WHAT IS BEING ASKED: Return every line in the rows below that contains the string "should", treating uppercase and lowercase as different.

******

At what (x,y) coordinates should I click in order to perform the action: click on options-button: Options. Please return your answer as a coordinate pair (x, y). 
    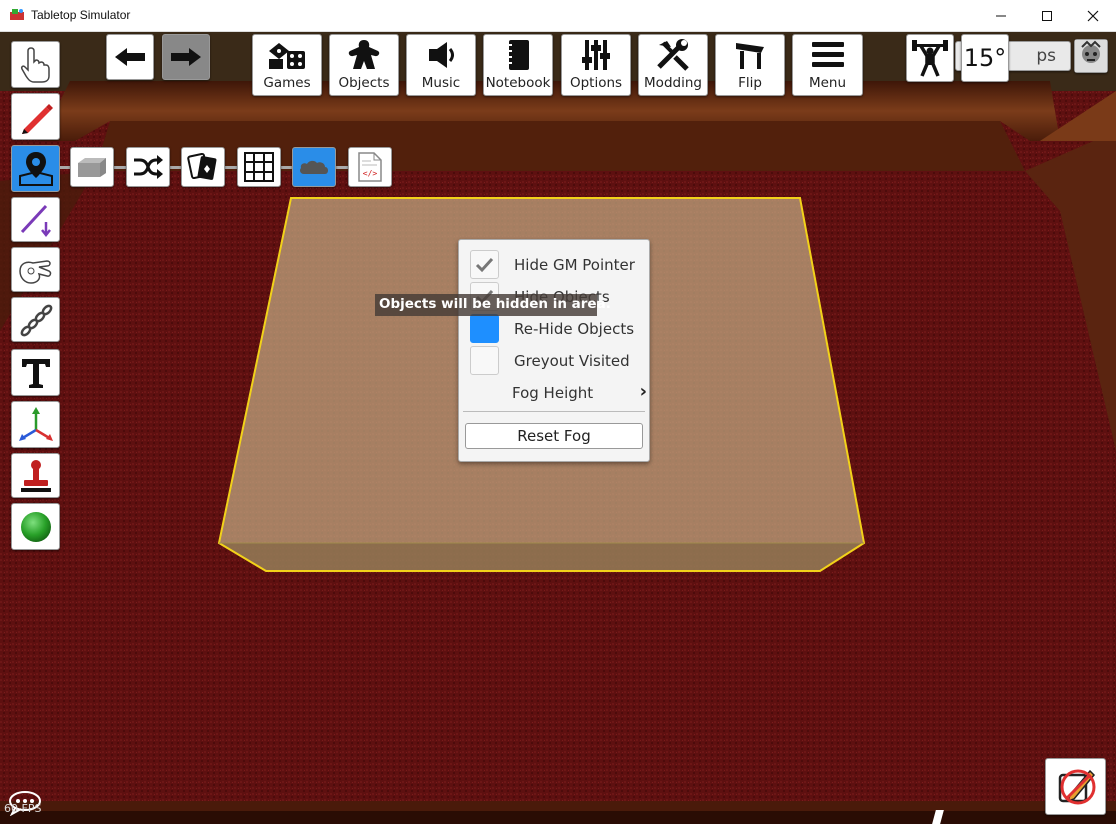
    Looking at the image, I should click on (596, 65).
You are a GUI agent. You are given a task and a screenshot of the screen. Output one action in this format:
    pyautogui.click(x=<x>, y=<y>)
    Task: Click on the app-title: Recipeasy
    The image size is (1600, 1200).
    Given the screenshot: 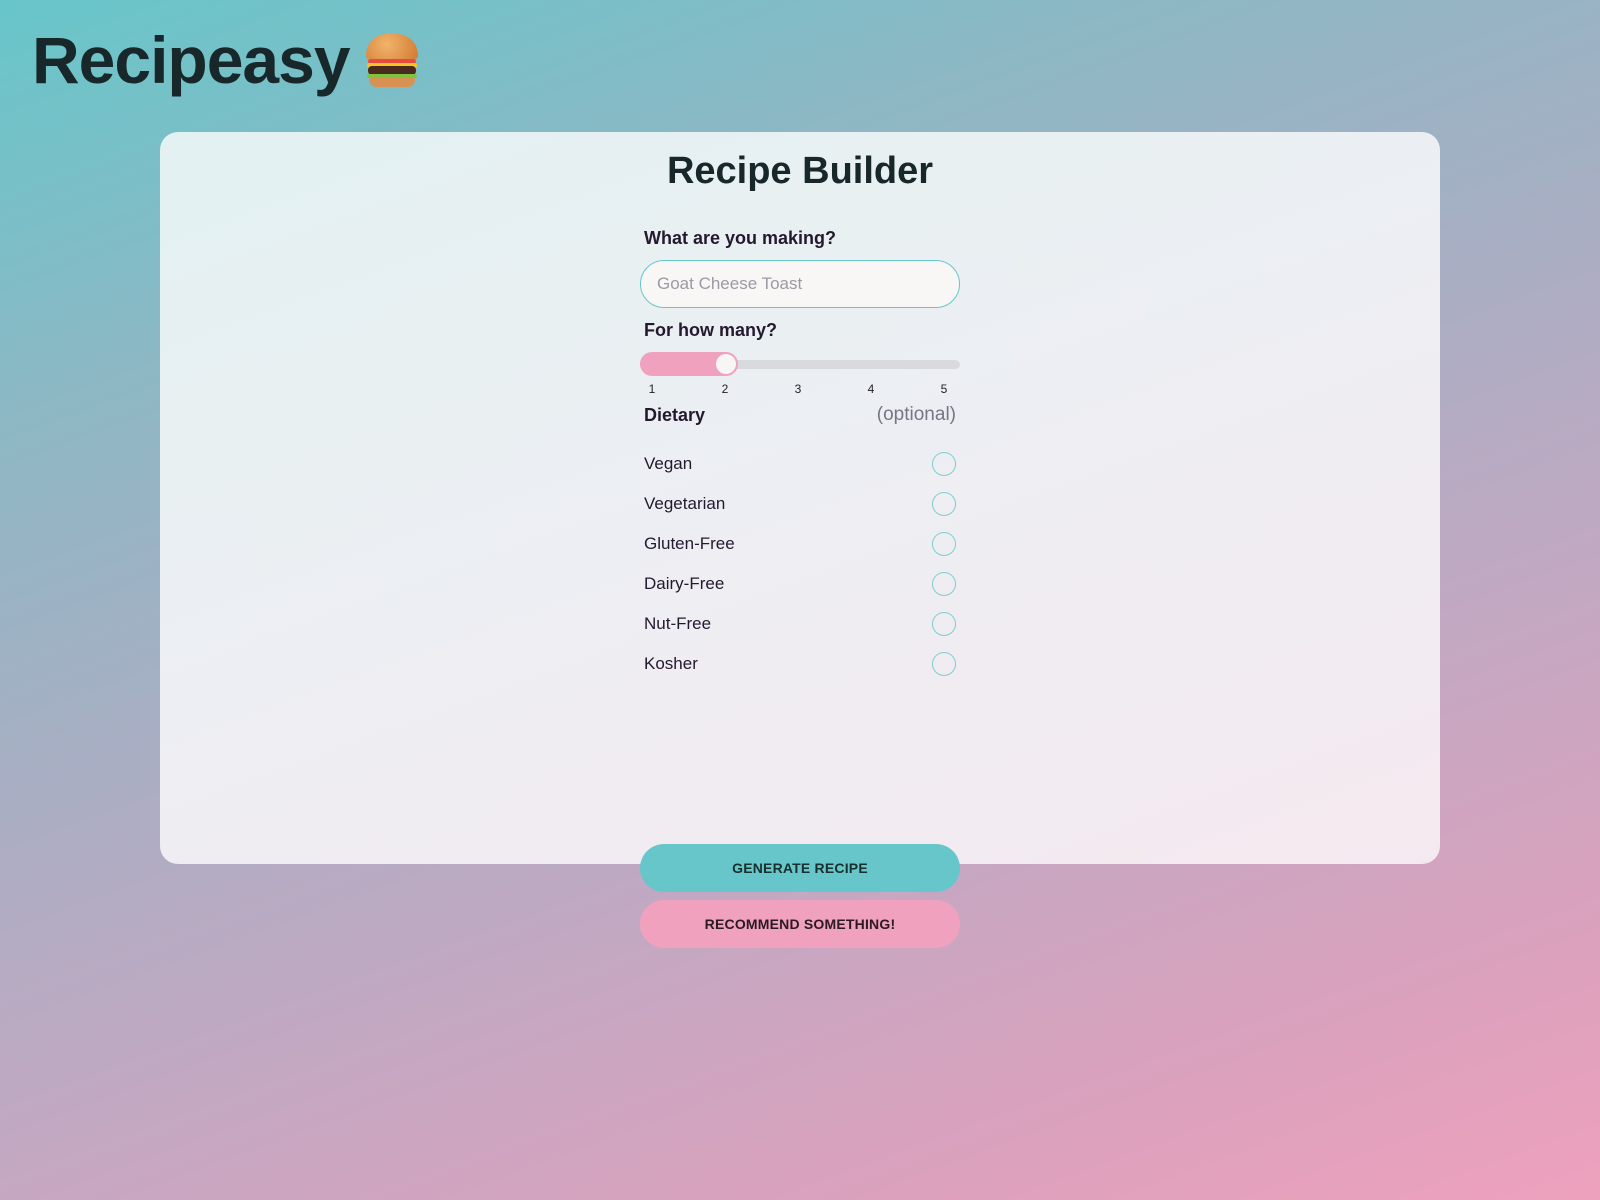 What is the action you would take?
    pyautogui.click(x=192, y=60)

******

EXERCISE OUTPUT:
At what (x,y) coordinates should I click in order to perform the action: click on options-button: Options. Please return your answer as a coordinate pair (x, y). 
    Looking at the image, I should click on (596, 65).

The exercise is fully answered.